Weekly Schedule – AHRC Middle School

Weekly Schedule: AHRC Middle School

The following is an example of a weekly schedule at AHRC Middle School:



Adaptive Physical Education:  Students receive instruction in various gross motor activities, improve cardiovascular and muscular strength, and engage in social skill-building games with appropriate supports to ensure inclusion.

Arrival & Schedule Check: Students enter the classroom, unpack their belongings, locate and review the class and their individual schedules, and then complete a schedule activity.

Art:  Art Teacher presents hands-on art activity that with appropriate scaffolds to ensure that every student can engage in and benefit from the task.

Career Development:  Students complete their assigned classroom jobs and if necessary assist their classmates in finishing their jobs. ( jobs include: cleaning the desks, emptying the trash, erasing the board, organizing class materials, etc.)  Teachers provide support when necessary, while aiming to promote independent task completion for all students

Daily Living Skills: Students practice skills associated with independent living and self-care.  Lessons are differentiated and complex tasks are broken down into components to facilitate learning and to avoid repetition.

Health Education:  Students learn about important health-related topics such as physiology, safe behaviors, personal hygiene, healthy eating habits, and other age-appropriate concepts.  Material is presented in accessible ways and is individualized to address specific student strengths and needs.

Math: Students focus on their individual math goals.  Instruction occurs in small group settings that are created to reflect students’ math skills and learning styles.

Music:  Music Teacher focuses on hands-on and interactive musical activities that reflect student strengths and challenges.  Classes practice group numbers to be presented at bi-annual concerts.

Reading: In small groups based on reading and literacy skills, students receive daily reading instruction and practice.  Students travel between classes to ensure they are engaging in lessons that reflect their ability.  Teachers use the Triumphs curriculum for most students and the Edmark curriculum for those who may be more challenged by literacy.

Reflection:  Individually, students will answer series of questions based on their experiences of that day.  The complexity of questions and answers varies based on students’ skills and self-awareness. Answers are then sent home to encourage dialogue with families.

Science:  Students engage in hands-on, experiential learning about science topics such as plants, environments, and animals.  Students focus on different aspects of the concepts, (e.g. vocabulary, relationships, cause-and-effect, etc.) based on learning ability and comprehension skills.

Self-Management: Students learn to make choices and to work effectively with peers on interesting tasks, games, and leisure activities.  Teachers provide support to ensure consistent engagement and appropriate participation.
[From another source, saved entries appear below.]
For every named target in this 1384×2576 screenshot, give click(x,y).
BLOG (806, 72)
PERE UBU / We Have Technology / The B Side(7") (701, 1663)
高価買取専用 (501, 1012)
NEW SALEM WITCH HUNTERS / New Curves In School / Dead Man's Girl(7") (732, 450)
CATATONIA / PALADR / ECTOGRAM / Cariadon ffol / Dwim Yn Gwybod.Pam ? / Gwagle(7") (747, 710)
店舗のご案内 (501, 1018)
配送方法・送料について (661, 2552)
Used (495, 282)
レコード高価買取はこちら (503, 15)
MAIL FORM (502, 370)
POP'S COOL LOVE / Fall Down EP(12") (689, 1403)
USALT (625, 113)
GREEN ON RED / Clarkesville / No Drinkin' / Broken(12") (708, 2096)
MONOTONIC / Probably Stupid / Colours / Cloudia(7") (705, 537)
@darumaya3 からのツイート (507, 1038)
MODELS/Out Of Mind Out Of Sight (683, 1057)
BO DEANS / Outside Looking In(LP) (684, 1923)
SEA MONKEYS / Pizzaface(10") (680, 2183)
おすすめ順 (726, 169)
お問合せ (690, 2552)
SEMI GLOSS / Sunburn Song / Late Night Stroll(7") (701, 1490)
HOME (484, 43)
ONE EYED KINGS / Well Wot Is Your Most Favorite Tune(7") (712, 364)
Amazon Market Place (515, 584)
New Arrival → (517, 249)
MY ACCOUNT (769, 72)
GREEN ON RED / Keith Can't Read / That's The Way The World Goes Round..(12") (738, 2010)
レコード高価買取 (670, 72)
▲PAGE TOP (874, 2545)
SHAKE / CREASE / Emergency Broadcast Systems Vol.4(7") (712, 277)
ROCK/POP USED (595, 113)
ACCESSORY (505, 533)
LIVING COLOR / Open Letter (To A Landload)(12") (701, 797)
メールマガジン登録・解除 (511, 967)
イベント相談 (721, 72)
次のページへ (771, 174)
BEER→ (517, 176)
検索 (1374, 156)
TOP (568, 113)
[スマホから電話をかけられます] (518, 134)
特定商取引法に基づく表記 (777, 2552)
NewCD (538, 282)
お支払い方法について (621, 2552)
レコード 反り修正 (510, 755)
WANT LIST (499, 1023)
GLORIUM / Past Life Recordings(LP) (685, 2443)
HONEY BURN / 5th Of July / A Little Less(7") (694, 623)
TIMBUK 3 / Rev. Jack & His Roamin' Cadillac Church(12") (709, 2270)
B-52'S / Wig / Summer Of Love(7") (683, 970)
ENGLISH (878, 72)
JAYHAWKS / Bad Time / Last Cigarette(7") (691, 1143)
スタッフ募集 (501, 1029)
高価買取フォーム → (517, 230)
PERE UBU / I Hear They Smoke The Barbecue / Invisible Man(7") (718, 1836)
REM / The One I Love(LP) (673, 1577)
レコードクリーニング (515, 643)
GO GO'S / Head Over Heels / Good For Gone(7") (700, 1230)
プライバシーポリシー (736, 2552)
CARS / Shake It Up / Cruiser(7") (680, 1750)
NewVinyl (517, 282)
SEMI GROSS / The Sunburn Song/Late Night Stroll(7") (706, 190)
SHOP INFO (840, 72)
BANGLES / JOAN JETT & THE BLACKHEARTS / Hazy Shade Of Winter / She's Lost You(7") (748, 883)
Sensory Skills:  In cases when particular students benefit from sensory input due to their hypo-sensitivity, students have structured access to the Snoezelen Room, which includes equipment designed to improve sensory integration skills.

Social Skills:  Students focus on socialization skills such as conversational ability. Lessons are differentiated based on students’ social skills and preferences.

Social Studies: In small groups, students learn about social studies concepts such as different communities, people’s jobs in society, and households.

Spelling: Students receive spelling lists, practice writing the words, and demonstrate their knowledge of the words in different ways, (e.g. arranging words in alphabetical order, identifying words from list, writing out words spoken by teacher, etc.)

Travel Training:  Teachers use social stories, role playing, and rehearsals to help students understand the necessary skills to travel safely and successfully in the community; lessons are differentiated to reflect range of ability, (e.g. some students work on recognizing street signs while others role-play subway travel)

Warm-Up Activities: Students complete their individualized warm-up tasks:  basic math problems, question and answer sheets, finishing activities on days of the week, months of the year, weather, and seasons. When students complete warm-up tasks, they can make a choice to read independently, to draw, or to use the computer.